__Tugas yang Dikerjakan__
**A)** Tentukan apakah setiap pernyataan berikut sesuai dengan kutipan teks tentang Oman Fathurahman di bawah. Jawab ya atau tidak, lalu kutip kata-kata penentunya dari kutipan teks. (i) Oman berasal dari Tasikmalaya. (ii) Oman berusia 19 tahun ketika merasakan kerasnya hidup di Jakarta. (iii) Sebagai editor bahasa Arab, Oman digaji Rp 1.000 per hari.
**B)** Menurut kutipan teks tentang Oman Fathurahman, di bioskop mana Oman mengasong?
**C)** Tolong sebutkan semua nama tempat yang muncul dalam kutipan teks, mulai dari kalimat "Oman Fathurahman tidak pernah merancang hidupnya" sampai "Pesantren Cipasung, Tasikmalaya."

__Kutipan Teks__

++++

Ini kisah alumni Pesantrenku, Selamat membaca....
---------------
Rubrik Persona, Kompas, Minggu, 20 Mei 2012.
Konten dikutip dari: [I:Boekoe].
---------------
Oman Fathurahman tidak pernah merancang hidupnya. Namun, sejak remaja
dia memelihara cita-cita: suatu ketika bisa jadi mahasiswa. Lewat jalan
berliku–termasuk jadi pedagang asongan–Oman melampaui cita-citanya.
”Cita-cita saya bertahap karena harus mengukur diri,” ujar laki-laki
asal Kuningan, Jawa Barat, yang menghabiskan masa remaja di lingkungan
Pesantren Cipasung, Tasikmalaya.

Dengan setengah hati, Oman belajar di Haurkuning.
Setahun di sana, Oman pamit pada kiai dan kembali ke rumah. ”Saya minta
izin lagi ke orangtua untuk kuliah. Tapi tidak diizinkan. Saya malah
dimasukkan ke pesantren tauhid di Manonjaya, Tasikmalaya.”
Seminggu di sana, Oman menunjukkan prestasi. Dia
juara pidato seasrama dan sepesantren. Dia dielu-elukan, diberi hadiah
makan gratis. Namun, Oman justru galau. ”Kalau begini terus saya enggak
akan kuliah.”
Akhir 1980-an, Oman kabur ke Jakarta mencari
uang. Usianya baru 19 tahun ketika dia merasakan kerasnya hidup di
Jakarta. Setiap hari Oman jalan kaki dari rumah sepupunya di Kebayoran
Lama–tempat dia menumpang hidup–ke bioskop Djakarta Theater, di sekitar
kawasan Sarinah, Jakarta, untuk mengasong. Hasil bersih yang didapat
Oman hanya Rp 1.000 per hari. ”Saya nangis beberapa kali. Kok jadi
tukang asongan. Bagaimana bisa ngumpulkan uang untuk biaya kuliah.”
Enam bulan kemudian, Oman membaca iklan yang
mencari editor bahasa Arab. Oman melamar dan berhasil mendapatkan
pekerjaan itu. ”Gajinya Rp 80.000, dan saya bisa tinggal di asrama
perusahaan di Roxy.”

++++

__Segmen Data__
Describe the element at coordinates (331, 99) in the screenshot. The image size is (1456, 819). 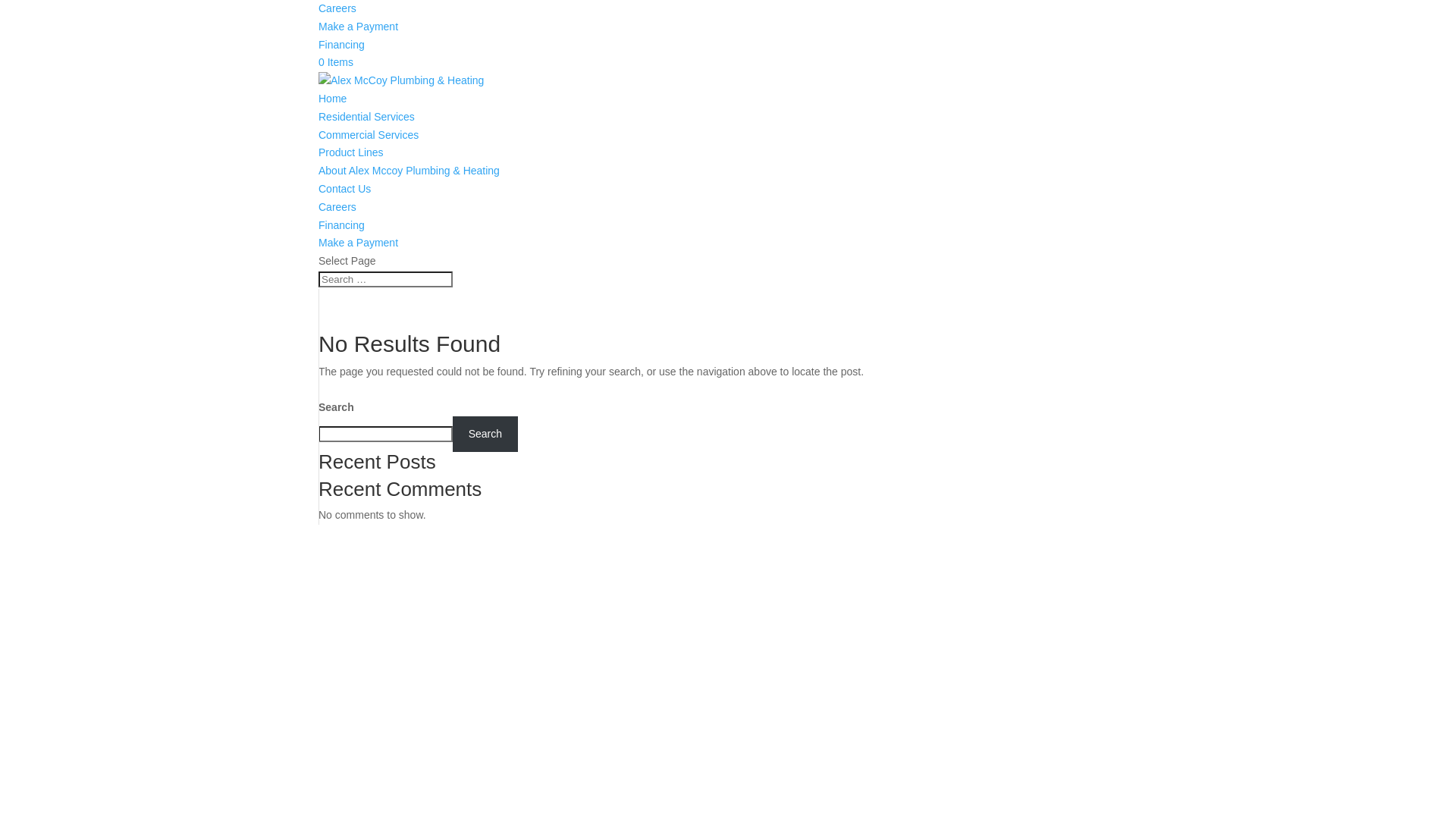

++++

__Jawaban Tugas__
**A)**
(i) Tidak: "laki-laki asal Kuningan, Jawa Barat"
(ii) Ya: "Usianya baru 19 tahun ketika dia merasakan kerasnya hidup di Jakarta"
(iii) Tidak: "Gajinya Rp 80.000"

**B)** Di bioskop Djakarta Theater, di sekitar kawasan Sarinah, Jakarta.

**C)** Kuningan, Jawa Barat, Pesantren Cipasung, Tasikmalaya.